Tusker soulève la Mozzart Bet Cup et redéfinit le football kényan


Sous le ciel tiède de Kwale, à plus de cinq cents kilomètres de Nairobi, Charles Momanyi a levé le trophée de la Mozzart Bet Cup devant un stade en fête – et ce geste a clos bien plus qu’une compétition. Il a sanctionné six mois de football populaire, d’éliminations retentissantes et de révélations individuelles qui ont redonné au football kényan le goût de ses meilleures saisons. La 2026 Mozzart Bet Cup, portée par un partenariat renforcé de 90 millions de shillings kényans entre la FKF et Mozzart Bet, est entrée dans l’histoire comme l’édition la plus ambitieuse et la plus spectaculaire de son format.

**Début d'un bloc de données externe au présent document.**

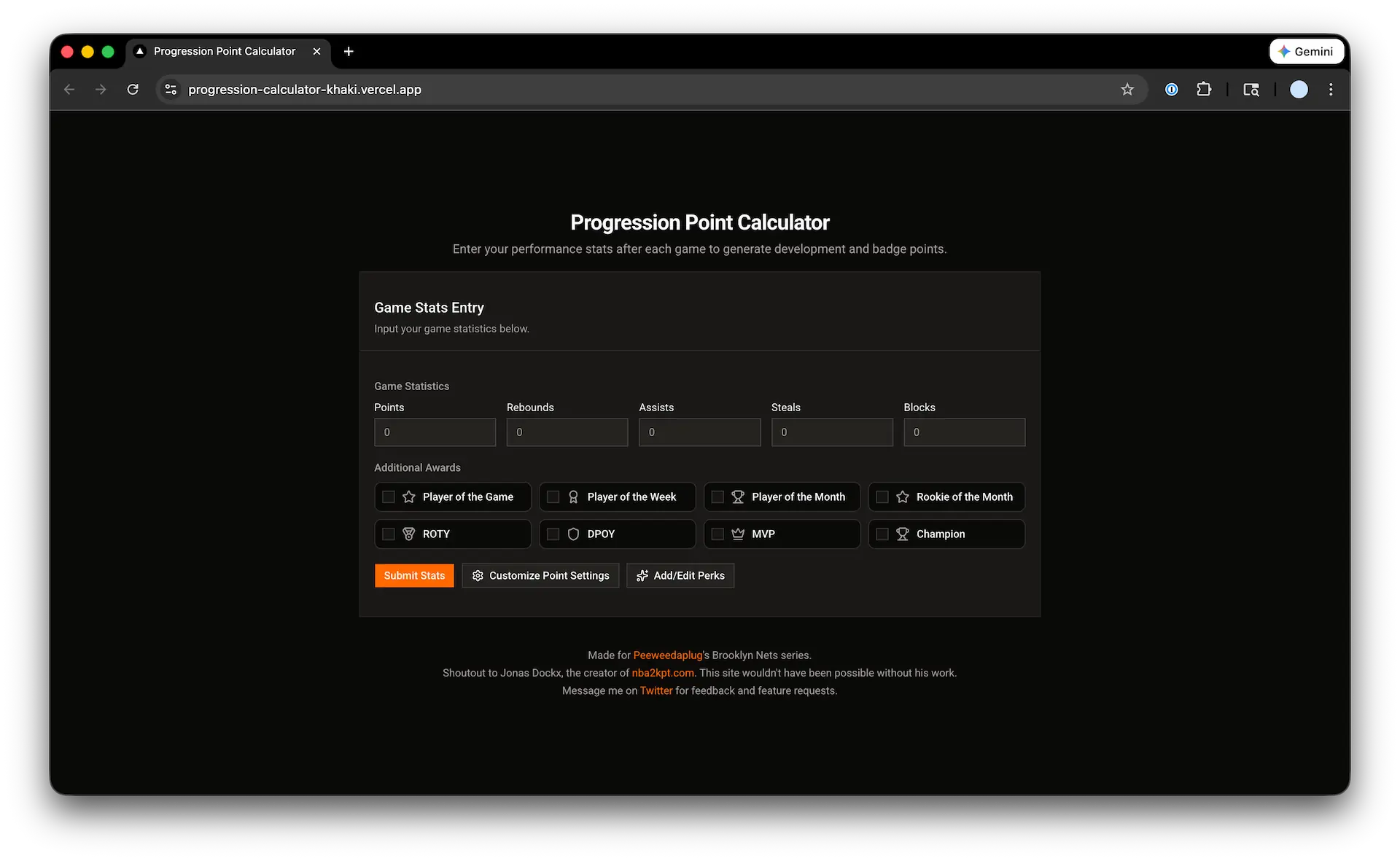Viewport: 1400px width, 861px height.
Task: Click the Points input field
Action: [435, 432]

Un investissement accru au service d’une vision nationale

La décision de FKF et Mozzart Bet de porter leur accord à 90 millions de shillings – soit une hausse de 30 millions par rapport au contrat précédent – n’était pas qu’un geste commercial. Elle traduisait une ambition claire : faire de la Coupe nationale un événement structurant pour l’ensemble du football kényan, des divisions régionales jusqu’aux clubs de Premier League. Le directeur pays de Mozzart Bet Kenya, Sasa Krneta, l’a dit sans détour : l’investissement dans le sport local tient autant à la croissance du secteur qu’à la proximité avec les communautés. C’est précisément ce lien que l’édition 2026 a su matérialiser.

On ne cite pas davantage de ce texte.